A review of the archive shows that much of the criticism focused on the potential for the pendant to spy on users. "AI surveillance slop," one vandal summed it up, while another defaced an ad promising "I'll binge the entire series with you" to say "I'll steal your info, steal your data, steal your identity."

According to The New York Times, over the past six weeks, the Friend ads have become "one of the most talked about subway marketing campaigns in recent memory," after 22-year-old Friend founder Avi Schiffmann paid less than $1 million to flood MTA subway cars with ads across New York. Since its rollout in New York, the campaign has spread to Los Angeles, and Chicago will be next, but MTA subway cars were targeted first to drive as much hype as possible, Schiffman confirmed.

"Only the MTA allows you to buy a full takeover like that," Schiffman told the NYT. "It almost feels illegal."

In addition to backlash over feared surveillance capitalism, critics have accused Schiffman of taking advantage of the loneliness epidemic. Conducting a survey last year, researchers with Harvard Graduate School of Education’s Making Caring Common found that people between "30-44 years of age were the loneliest group." Overall, 73 percent of those surveyed "selected technology as contributing to loneliness in the country."

But Schiffman rejects these criticisms, telling the NYT that his AI Friend pendant is intended to supplement human friends, not replace them, supposedly helping to raise the "average emotional intelligence" of users "significantly."

"I don’t view this as dystopian," Schiffman said, suggesting that "the AI friend is a new category of companionship, one that will coexist alongside traditional friends rather than replace them," the NYT reported. "We have a cat and a dog and a child and an adult in the same room," the Friend founder said. "Why not an AI?"

The MTA has not commented on the controversy, but Victoria Mottesheard—a vice president at Outfront Media, which manages MTA advertising—told the NYT that the Friend campaign blew up because AI "is the conversation of 2025."

Website lets anyone deface Friend ads

So far, the Friend ads have not yielded significant sales, Schiffman confirmed, telling the NYT that only 3,100 have sold. He expects that society isn't ready for AI companions to be promoted at such a large scale and that his ad campaign will help normalize AI friends.

In the meantime, critics have rushed to attack Friend on social media, inspiring a website where anyone can vandalize a Friend ad and share it online. That website has received close to 6,000 submissions so far, its creator, Marc Mueller, told the NYT, and visitors can take a tour of these submissions by choosing to "ride train to see more" after creating their own vandalized version.
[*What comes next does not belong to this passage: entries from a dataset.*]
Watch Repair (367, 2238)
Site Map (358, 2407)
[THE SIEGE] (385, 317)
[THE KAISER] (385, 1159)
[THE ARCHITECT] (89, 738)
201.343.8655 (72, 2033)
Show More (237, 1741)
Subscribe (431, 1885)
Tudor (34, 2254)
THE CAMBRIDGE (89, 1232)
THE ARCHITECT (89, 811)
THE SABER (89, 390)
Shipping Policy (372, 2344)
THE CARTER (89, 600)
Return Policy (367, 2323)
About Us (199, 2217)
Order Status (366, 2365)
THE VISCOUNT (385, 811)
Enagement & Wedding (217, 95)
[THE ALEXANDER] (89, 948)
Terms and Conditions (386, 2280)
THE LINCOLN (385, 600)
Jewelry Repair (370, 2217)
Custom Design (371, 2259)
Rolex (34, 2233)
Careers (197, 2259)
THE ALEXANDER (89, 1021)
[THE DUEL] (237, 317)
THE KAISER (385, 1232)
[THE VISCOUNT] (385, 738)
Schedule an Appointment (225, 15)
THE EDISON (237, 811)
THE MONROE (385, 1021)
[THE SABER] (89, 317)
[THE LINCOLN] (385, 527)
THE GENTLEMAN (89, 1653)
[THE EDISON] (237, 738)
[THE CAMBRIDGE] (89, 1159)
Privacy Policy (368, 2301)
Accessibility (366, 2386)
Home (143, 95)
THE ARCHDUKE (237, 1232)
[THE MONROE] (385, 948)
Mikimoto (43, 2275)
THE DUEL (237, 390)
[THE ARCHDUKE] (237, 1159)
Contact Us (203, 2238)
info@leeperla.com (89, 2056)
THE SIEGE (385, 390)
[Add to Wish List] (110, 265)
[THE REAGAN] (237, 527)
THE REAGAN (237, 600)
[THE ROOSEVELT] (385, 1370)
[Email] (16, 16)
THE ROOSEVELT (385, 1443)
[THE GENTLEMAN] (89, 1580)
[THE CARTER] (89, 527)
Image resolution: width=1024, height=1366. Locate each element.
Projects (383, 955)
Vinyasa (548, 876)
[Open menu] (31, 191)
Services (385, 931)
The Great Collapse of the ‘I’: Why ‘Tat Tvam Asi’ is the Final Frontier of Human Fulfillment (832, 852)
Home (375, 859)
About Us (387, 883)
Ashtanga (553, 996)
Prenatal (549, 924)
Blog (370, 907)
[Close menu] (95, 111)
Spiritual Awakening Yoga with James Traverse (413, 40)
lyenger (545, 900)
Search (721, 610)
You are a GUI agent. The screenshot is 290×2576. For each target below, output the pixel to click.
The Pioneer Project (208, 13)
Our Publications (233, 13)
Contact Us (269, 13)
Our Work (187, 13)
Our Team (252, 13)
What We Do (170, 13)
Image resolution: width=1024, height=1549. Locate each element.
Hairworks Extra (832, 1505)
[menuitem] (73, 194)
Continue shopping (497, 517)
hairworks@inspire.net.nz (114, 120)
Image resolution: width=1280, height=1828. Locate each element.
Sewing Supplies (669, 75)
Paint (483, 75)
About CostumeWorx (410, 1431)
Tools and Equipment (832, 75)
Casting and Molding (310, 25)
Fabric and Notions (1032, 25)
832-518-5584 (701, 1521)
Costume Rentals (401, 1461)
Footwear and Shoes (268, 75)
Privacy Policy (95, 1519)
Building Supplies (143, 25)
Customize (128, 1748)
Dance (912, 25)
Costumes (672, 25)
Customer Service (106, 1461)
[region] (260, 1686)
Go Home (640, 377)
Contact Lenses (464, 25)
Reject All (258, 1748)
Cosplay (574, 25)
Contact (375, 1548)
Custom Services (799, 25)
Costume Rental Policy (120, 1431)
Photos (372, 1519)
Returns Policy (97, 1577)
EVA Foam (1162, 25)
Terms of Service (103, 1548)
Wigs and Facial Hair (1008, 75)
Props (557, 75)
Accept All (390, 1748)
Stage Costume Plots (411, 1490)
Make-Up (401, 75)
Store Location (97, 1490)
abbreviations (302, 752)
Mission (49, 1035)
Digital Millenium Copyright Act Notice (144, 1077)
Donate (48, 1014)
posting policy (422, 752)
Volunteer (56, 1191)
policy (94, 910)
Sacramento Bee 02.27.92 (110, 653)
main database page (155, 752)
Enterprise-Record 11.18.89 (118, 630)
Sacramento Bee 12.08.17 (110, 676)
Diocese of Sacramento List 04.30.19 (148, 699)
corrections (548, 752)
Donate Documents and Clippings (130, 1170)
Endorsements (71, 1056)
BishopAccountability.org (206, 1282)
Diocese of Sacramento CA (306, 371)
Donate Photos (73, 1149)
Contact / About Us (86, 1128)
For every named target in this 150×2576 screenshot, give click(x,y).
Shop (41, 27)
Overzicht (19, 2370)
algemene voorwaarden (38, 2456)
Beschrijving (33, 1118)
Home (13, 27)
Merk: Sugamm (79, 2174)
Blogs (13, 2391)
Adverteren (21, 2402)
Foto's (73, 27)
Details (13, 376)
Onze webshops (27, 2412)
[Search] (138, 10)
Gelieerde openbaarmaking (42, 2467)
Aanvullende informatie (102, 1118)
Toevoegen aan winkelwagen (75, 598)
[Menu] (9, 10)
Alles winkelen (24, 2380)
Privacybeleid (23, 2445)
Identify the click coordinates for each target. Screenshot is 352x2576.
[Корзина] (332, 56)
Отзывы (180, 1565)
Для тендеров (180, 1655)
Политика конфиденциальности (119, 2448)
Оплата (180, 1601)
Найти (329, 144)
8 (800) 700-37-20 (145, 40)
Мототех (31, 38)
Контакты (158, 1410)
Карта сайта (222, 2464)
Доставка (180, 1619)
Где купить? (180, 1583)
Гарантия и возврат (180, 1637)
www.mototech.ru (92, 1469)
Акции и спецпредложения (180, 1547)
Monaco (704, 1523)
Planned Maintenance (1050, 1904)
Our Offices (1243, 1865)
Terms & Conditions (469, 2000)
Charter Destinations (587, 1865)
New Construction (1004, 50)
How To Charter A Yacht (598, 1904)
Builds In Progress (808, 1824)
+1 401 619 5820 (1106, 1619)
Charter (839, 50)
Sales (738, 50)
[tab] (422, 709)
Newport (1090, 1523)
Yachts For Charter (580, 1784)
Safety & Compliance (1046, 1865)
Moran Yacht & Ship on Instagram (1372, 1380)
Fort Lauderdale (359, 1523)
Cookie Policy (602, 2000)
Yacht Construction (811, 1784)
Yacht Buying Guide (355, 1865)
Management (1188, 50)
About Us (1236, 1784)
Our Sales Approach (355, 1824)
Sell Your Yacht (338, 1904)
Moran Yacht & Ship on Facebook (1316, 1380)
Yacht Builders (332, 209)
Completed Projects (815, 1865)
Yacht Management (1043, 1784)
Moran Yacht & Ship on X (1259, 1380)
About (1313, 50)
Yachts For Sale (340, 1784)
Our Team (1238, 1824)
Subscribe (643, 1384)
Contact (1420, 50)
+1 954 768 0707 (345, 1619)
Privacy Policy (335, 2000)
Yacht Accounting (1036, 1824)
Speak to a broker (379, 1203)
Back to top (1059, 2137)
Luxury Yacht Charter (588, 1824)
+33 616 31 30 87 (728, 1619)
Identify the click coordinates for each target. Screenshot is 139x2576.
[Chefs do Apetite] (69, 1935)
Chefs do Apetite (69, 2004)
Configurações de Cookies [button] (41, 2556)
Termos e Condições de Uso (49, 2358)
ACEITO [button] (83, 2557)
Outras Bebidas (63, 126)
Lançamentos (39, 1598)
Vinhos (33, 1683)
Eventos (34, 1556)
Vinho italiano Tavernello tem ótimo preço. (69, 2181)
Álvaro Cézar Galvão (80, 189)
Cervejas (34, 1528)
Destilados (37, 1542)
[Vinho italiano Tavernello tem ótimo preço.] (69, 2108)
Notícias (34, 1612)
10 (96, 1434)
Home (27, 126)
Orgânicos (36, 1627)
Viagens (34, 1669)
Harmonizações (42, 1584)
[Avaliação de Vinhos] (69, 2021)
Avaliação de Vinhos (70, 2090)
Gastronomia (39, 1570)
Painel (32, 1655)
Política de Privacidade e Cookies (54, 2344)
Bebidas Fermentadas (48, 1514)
For visitors to Mueller's site, riding the train displays a carousel documenting backlash to Friend, as well as "performance art" by visitors poking fun at the ads in less serious ways. One example showed a vandalized ad changing "Friend" to "Fries," with a crude illustration of McDonald's French fries, while another transformed the ad into a campaign for "fried chicken."

Others were seemingly more serious about turning the ad into a warning. One vandal drew a bunch of arrows pointing to the "end" in Friend while turning the pendant into a cry-face emoji, seemingly drawing attention to research on the mental health risks of relying on AI companions—including the alleged suicide risks of products like Character.AI and ChatGPT, which have spawned lawsuits and prompted a Senate hearing.